**AIM**. Pull out every line in the records below that contains the string "resolution", treating uppercase and lowercase letters as different.

========

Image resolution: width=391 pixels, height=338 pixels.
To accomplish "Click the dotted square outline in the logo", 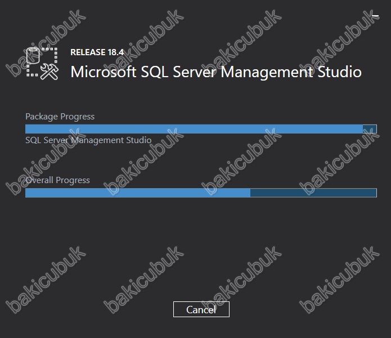I will (x=42, y=61).
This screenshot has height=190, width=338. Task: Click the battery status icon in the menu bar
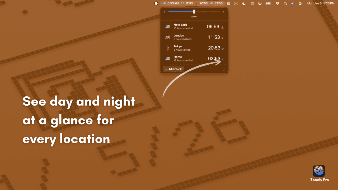(268, 3)
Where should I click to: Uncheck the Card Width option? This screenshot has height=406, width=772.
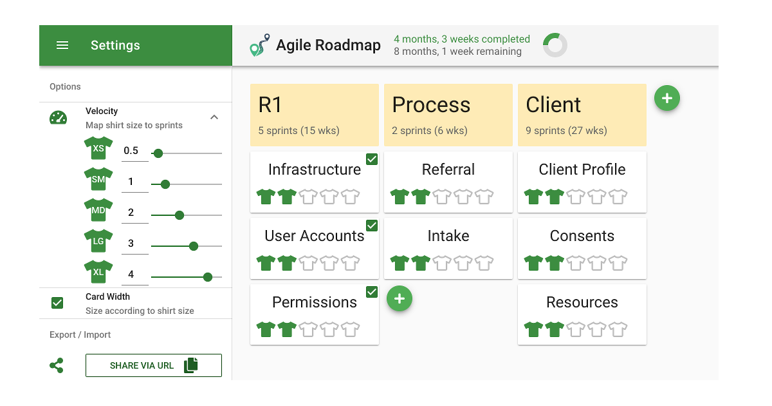57,302
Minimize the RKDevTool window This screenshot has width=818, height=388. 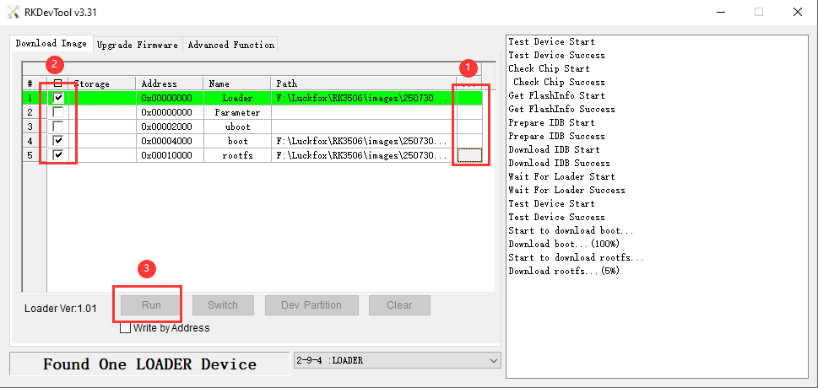pyautogui.click(x=719, y=12)
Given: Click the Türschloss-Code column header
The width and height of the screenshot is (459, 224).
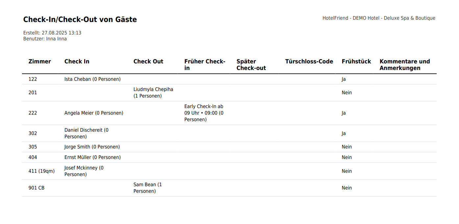Looking at the screenshot, I should pyautogui.click(x=309, y=61).
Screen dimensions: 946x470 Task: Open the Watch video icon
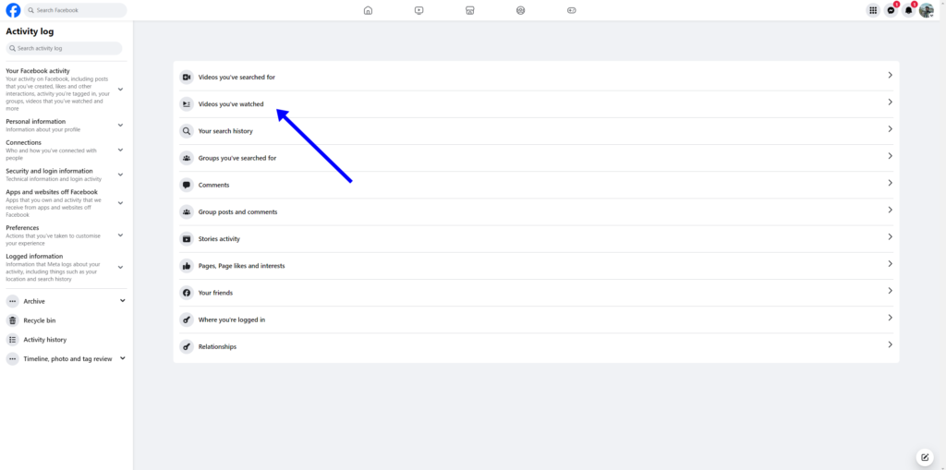[x=418, y=10]
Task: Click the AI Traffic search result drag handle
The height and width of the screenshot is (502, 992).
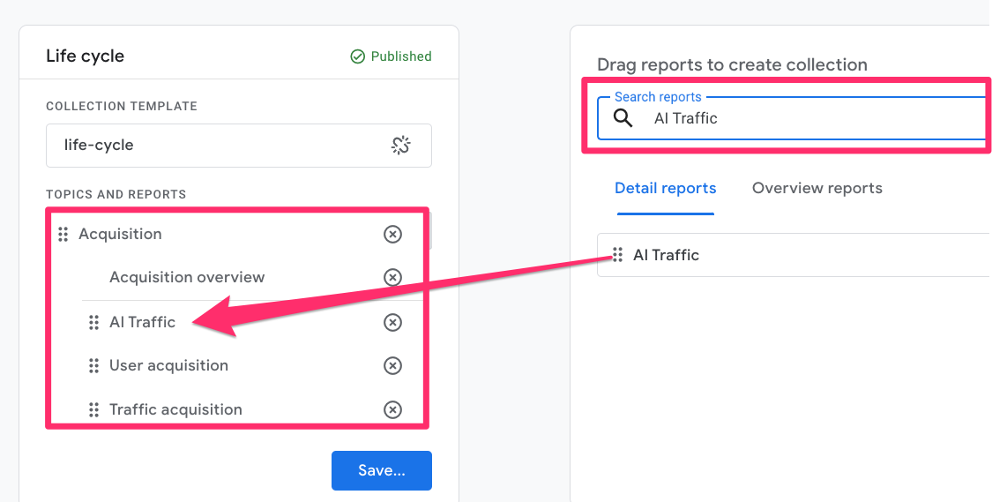Action: (x=618, y=255)
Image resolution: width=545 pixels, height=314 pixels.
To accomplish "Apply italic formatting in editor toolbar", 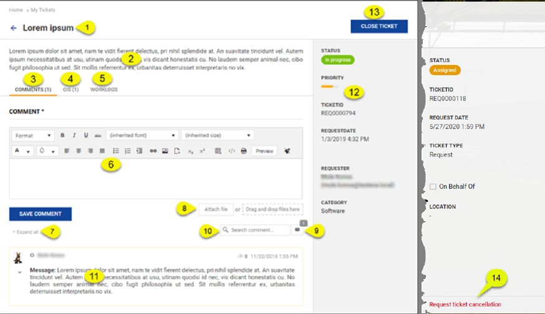I will [74, 135].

========

**SOLUTION BELOW**.
Image resolution: width=391 pixels, height=338 pixels.
Image resolution: width=545 pixels, height=314 pixels.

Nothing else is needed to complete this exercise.